This is a post titled ‘Instant Art’ that was first published on Monday, June 23, 2008 in my private blog.  I reproduce it here today to add to the recent posts on mirrors that I have published in this Art section of my public blog.  It may very well be that I will still do individual posts on each of these mirrors, but until such time, here’s something for the eyes and the mind.

Sylvia Plath’s Mirror is the well-known poem that is often cited in literary circles for being the quintessential poem on mirrors, but I myself have never been quite taken with the dark and dismal imagery of her lines, especially those from the second verse.  But then, given Plath’s general state of mind, and all other things considered, I suppose this was very much in character…  


 

To me, personally, mirrors are simply works of art:  not just because of the various frames that they come in– that are certainly works of art in and of themselves– but more so because of what they usually reflect– faces.  It is an almost powerful feeling of being able to create art instantaneously simply by virtue of holding a mirror up to your face, or viewing the face of another inside a mirror!  Nothing vain about it; just a matter-of-fact wonder in seeing one’s reflection and knowing that there is no other way to see so clearly one’s own face were it not for this piece of glass (a body of water might offer the same, only not-so-clearly).


 

So:  here are some of the mirrors that I call my own.  Actually, I didn’t consciously go about collecting them; it just so happens that they’ve come to me one way or another, and most, if not all have some meaning to me.  Look inside any one of them, and voila! a work of art is there for your viewing pleasure.  Small note on each of them in the order that they appear:

 

  • The silver and turquoise lacquer one was a gift from my dear cousin, Shorrosh.  It is actually a photo-frame, but I chose to have a mirror put into it.  🙂 It found a nice spot for itself in the drawing room.
  • The wooden one with the ivory-like inlay was a gift from Meenu, one of the kids from our Children’s Home; it is made in Saharanpur, known for its world-famous woodwork.

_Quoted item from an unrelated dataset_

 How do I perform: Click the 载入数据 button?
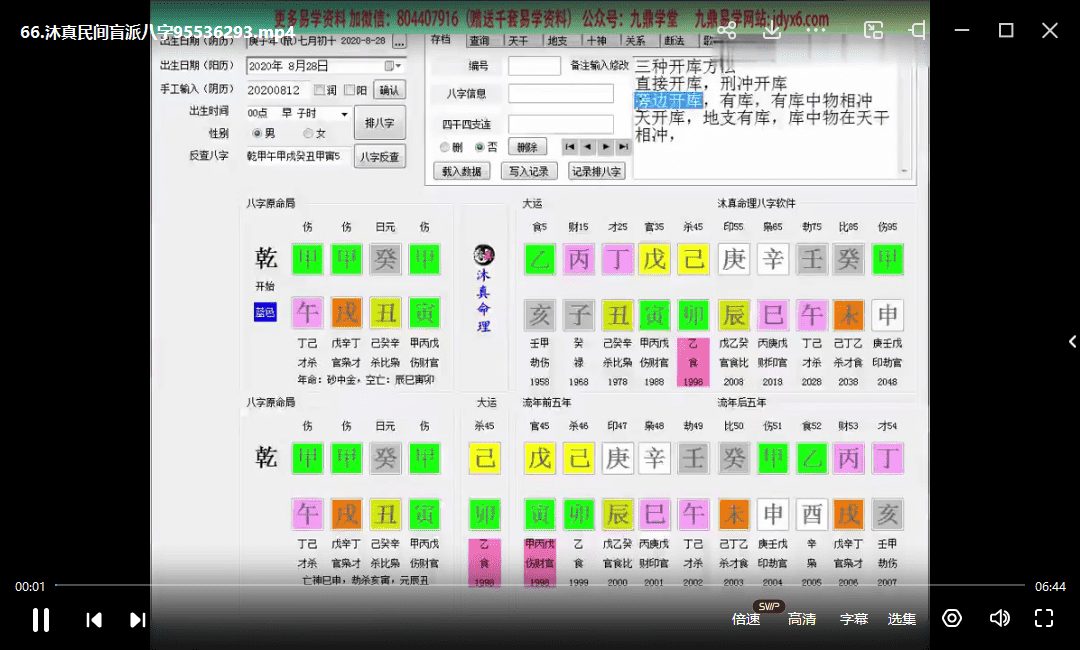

So special and lovely is it that it found its way into my kitchen.
  • The shapely wooden one in which I appear holding my camera is more than a mirror; it is a holder of all the keys that come in and out of the house; a $5 treasure from Treasure Mart– it certainly owns the piece of wall that it hangs on right inside the front doorway.
  • The one on my dresser is not too clear, but it is one that is carved and painted in muted colors of blue and brick.  It says it is made in Thailand on the back, but I’ll admit I found it on sale at the Pier One store!
  • The one with the beaten copper and handmade tiles is from Albuquerque, New Mexico that I picked up in a charming little shop in the old-town district while there last Fall. Absolutely exquisite, this one also found its way into the drawing room.
     
All of them beautiful in style and size, and the special meaning they bear of either being a gift or of having been discovered.  And above all, of course, for the unique work of art each of them offers when one looks into any of them!

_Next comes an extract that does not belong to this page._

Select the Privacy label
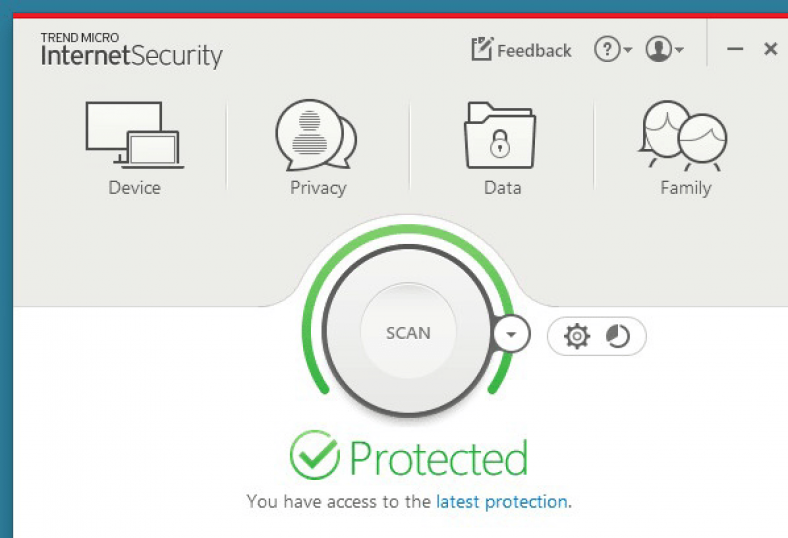 point(318,188)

 And since I invoked Plath’s poem to begin with, here it is in its entirety.  Pity that Plath apparently was revolted with the notion and appearance of a face marked with time.  I, on the contrary, would wish to seek out the pulchritude and grandeur of a face weathered with time and tide– be it my own or that of another.  After all, wouldn’t you want the mirror to tell you the truth– or would you rather be like the evil Queen in Snow White?   (And this is purely a sidebar:  When confronted with the Truth, I would recommend that it be accepted and embraced, and not made out to be a Liar.)


I am silver and exact. I have no preconceptions.

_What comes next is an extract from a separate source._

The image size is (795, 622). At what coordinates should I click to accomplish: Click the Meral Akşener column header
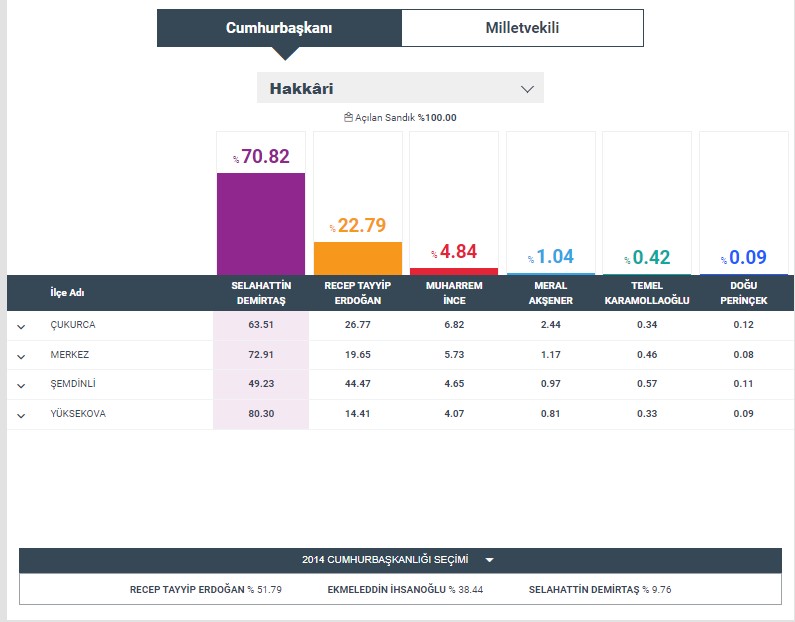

Whatever I see I swallow immediately

Just as it is, unmisted by love or dislike.

I am not cruel, only truthful —

The eye of a little god, four-cornered.

Most of the time I meditate on the opposite wall.

It is pink, with speckles. I have looked at it so long

I think it is part of my heart. But it flickers.

Faces and darkness separate us over and over.


Now I am a lake. A woman bends over me,

Searching my reaches for what she really is.

Then she turns to those liars, the candles or the moon.

I see her back, and reflect it faithfully.

She rewards me with tears and an agitation of hands.

I am important to her. She comes and goes.

Each morning it is her face that replaces the darkness.

In me she has drowned a young girl, and in me an old woman

Rises toward her day after day, like a terrible fish.